When NOT to Trust This Reference
- Model pricing can change without notice
- New models may launch between updates
- Deprecation dates may shift
- "Upcoming" models may be delayed or cancelled
Verification Commands
When you need to verify current model information, use these tools:
Web search queries (use WebSearch tool):
- OpenAI models:
site:platform.openai.com models
- Anthropic models:
site:docs.anthropic.com models
- Google Gemini:
site:ai.google.dev models
- Pricing (any provider):
[provider] API pricing [current year]
- Specific model ID:
"[exact-model-id]" API
- Deprecation status:
[provider] model deprecation [current year]
SDK Version Check
# OpenAI
npm info openai version
pip show openai | grep Version
# Anthropic
npm info @anthropic-ai/sdk version
pip show anthropic | grep Version
# Google
npm info @google/generative-ai version
pip show google-generativeai | grep Version
Cost Comparison (Budget → Premium)
Sorted by input cost per million tokens:
| Rank | Model | Provider | Input $/MTok | Best For |
|---|
| 1 | Gemini 2.5 Flash-Lite | Google | $0.10 | Cheapest multimodal |
| 2 | Mistral Small 4 | Mistral | $0.15 | Cheap + reasoning + vision |
| 3 | GPT-5.4 Nano | OpenAI | $0.20 | Classification, extraction |
| 4 | DeepSeek V3 | DeepSeek | $0.32 | Coding, long context |
| 5 | Gemini 3 Flash | Google | $0.50 | Balanced Google option |
| 6 | GPT-5.4 Mini | OpenAI | $0.75 | OpenAI balanced |
| 7 | Claude Haiku 4.5 | Anthropic | $1.00 | Fast Anthropic option |
| 8 | Gemini 2.5 Pro | Google | $1.25 | Advanced Google |
| 9 | Gemini 3.1 Pro | Google | $2.00 | Frontier reasoning |
| 10 | Mistral Large 3 | Mistral | $2.00 | 675B MoE |
| 11 | o3 | OpenAI | $2.00 | Complex reasoning |
| 12 | GPT-5.4 | OpenAI | $2.50 | OpenAI flagship |
| 13 | Claude Sonnet 4.6 | Anthropic | $3.00 | Anthropic balanced |
| 14 | Claude Opus 4.6 | Anthropic | $5.00 | Most capable coding/agents |
Architecture Quick Facts
| Architecture | Models Using It | Why It Matters |
|---|
| MoE (Mixture of Experts) | Mistral Large 3 (675B/41B), DeepSeek V3 (671B/37B), Llama 4 Maverick (17B/128 experts) | Massive total params but only a fraction active per token → cheaper inference. |
| Dense Transformer | GPT-5.4, Claude Opus 4.6, Gemini 3.1 Pro | All params active. Higher per-token cost but potentially more consistent. |
Common Discount Mechanisms
| Mechanism | Discount | Available On |
|---|
| Prompt Caching | 75-90% on cached input | OpenAI, Anthropic, Google |
| Batch API | 50% on all tokens | OpenAI, Anthropic, Google |
| Committed Use | Varies | Enterprise agreements |
Per-Provider Deep Dives
For detailed model specs, deprecation timelines, cross-platform IDs, and API quick-start examples, see the references/ directory in the GitHub repo:
references/openai.md — Full OpenAI model catalog + audio/image models
references/anthropic.md — Cross-platform IDs (Bedrock, Vertex) + cache pricing
references/google.md — Gemini 3.x + 2.5 + specialized models
references/meta.md — Llama 4 MoE details + access methods
references/mistral.md — Full specialist model catalog (Devstral, Voxtral, OCR)

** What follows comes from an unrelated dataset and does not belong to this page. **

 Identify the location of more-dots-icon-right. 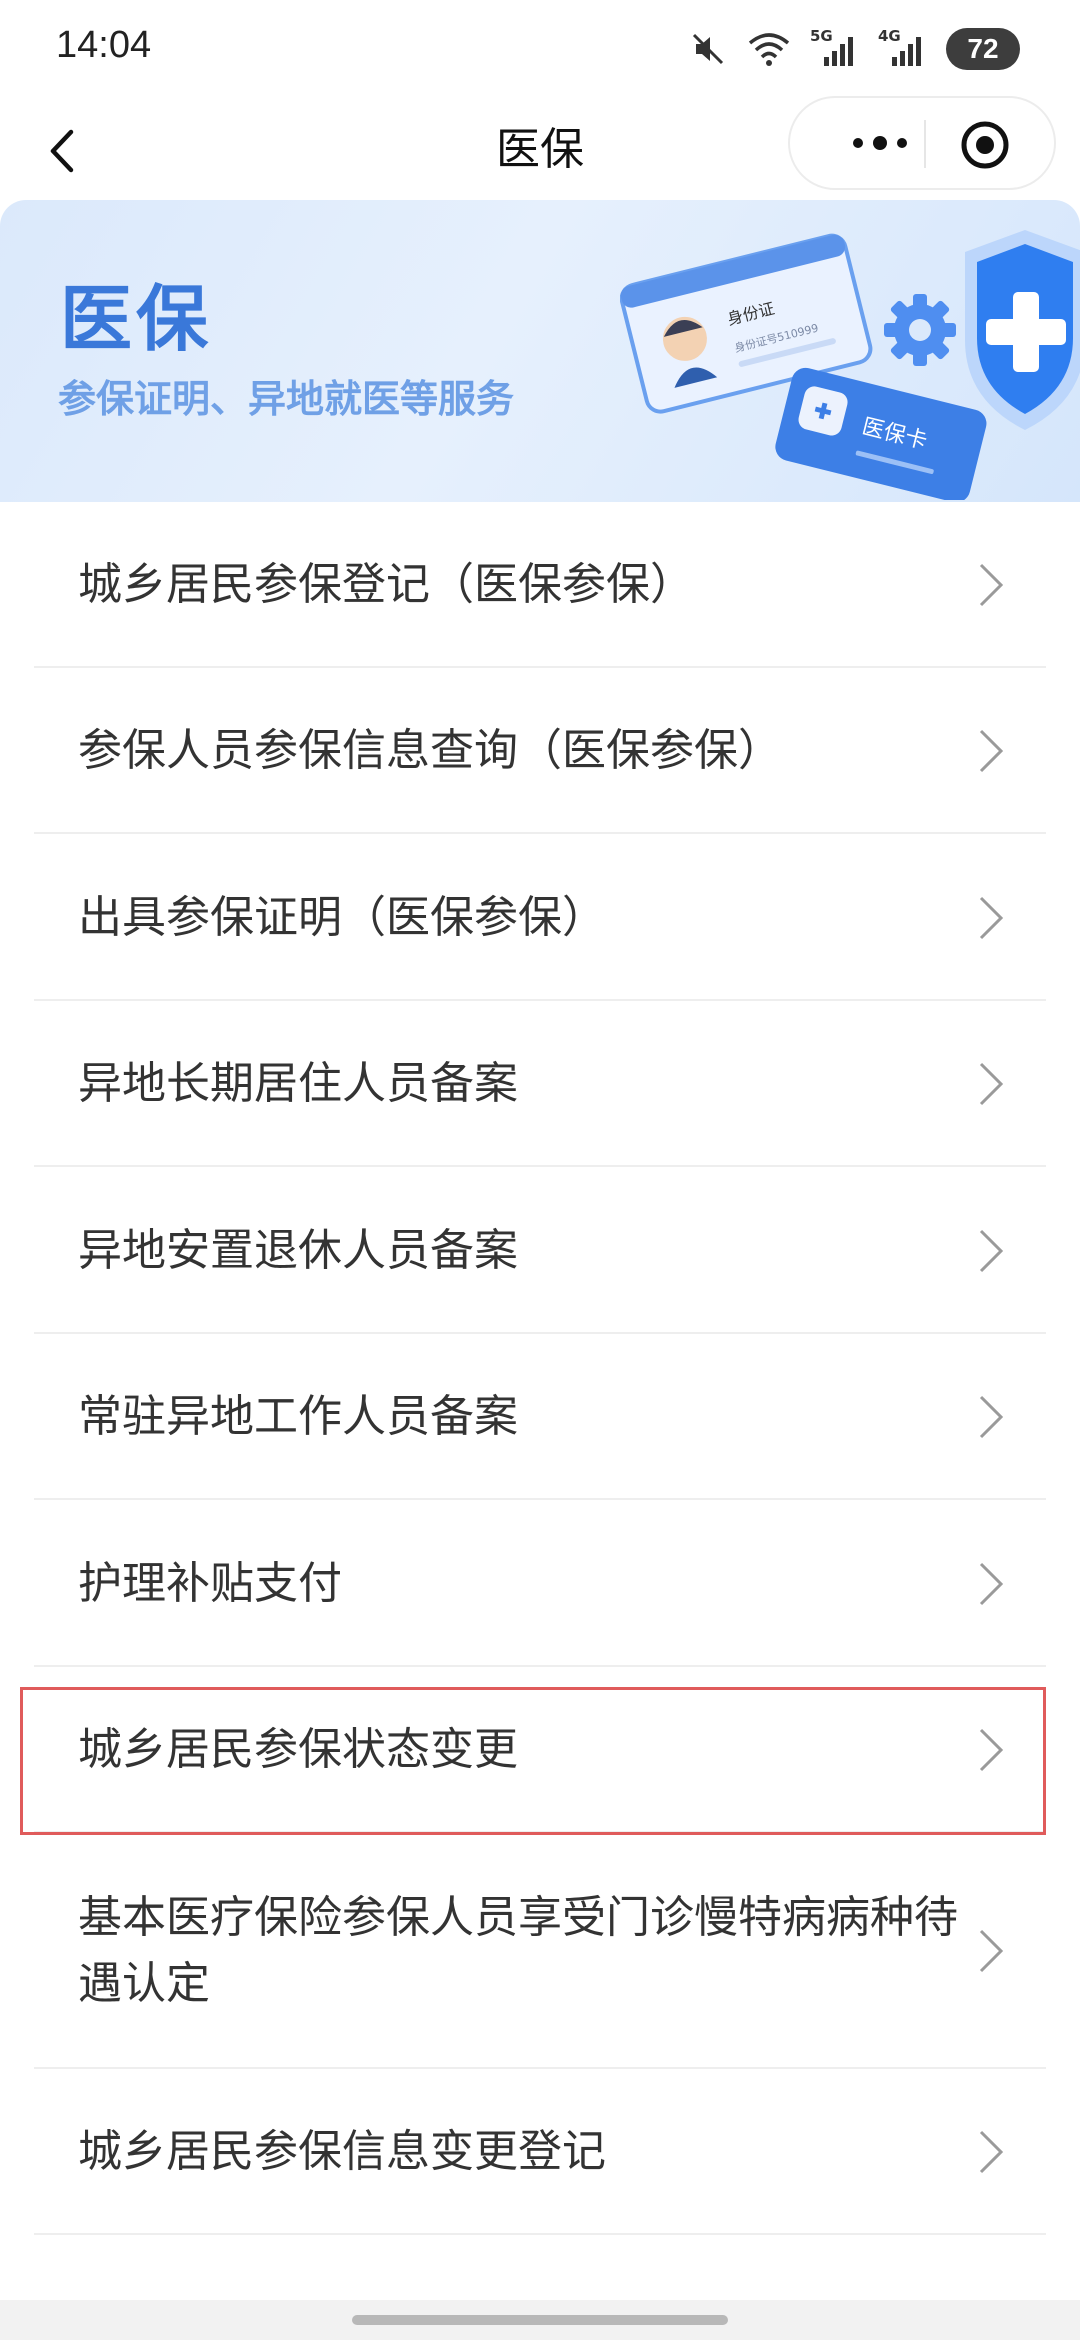
(902, 143).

references/deepseek.md — V3 MoE details + V4 roadmap
references/xai.md — Grok versions + corporate context
references/cohere.md — Command A + open-source models (Transcribe, Tiny Aya)

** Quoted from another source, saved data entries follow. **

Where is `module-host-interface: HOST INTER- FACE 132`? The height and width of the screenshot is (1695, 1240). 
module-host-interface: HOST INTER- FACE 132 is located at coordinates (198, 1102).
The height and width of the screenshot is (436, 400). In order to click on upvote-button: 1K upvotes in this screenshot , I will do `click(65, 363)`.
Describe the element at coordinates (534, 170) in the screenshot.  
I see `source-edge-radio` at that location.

How to Update This Reference
This reference gets stale. Here's how to help:
- Found an error? Open an Issue on GitHub with the correction and source URL.
- New model released? Submit a PR updating the relevant
references/*.md file.
- Pricing changed? Submit a PR with the new price and a link to the official pricing page.

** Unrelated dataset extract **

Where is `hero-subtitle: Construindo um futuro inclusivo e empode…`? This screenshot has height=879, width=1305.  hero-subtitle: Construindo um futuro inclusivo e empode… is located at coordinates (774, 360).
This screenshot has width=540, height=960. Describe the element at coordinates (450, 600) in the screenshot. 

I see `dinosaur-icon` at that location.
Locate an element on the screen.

Every update must include:
- The source URL (official docs preferred)
- The date you verified the information
- What changed and why
Tips
- The more confident an LLM sounds about a model name, the more likely it's hallucinating from training data.
- "I'm not sure which model is current — let me check" is always better than a confident wrong answer.
- Model IDs are exact strings.
gpt-5.4 works; GPT-5.4 or gpt5.4 may not.
- Always test API calls with the actual model ID before deploying.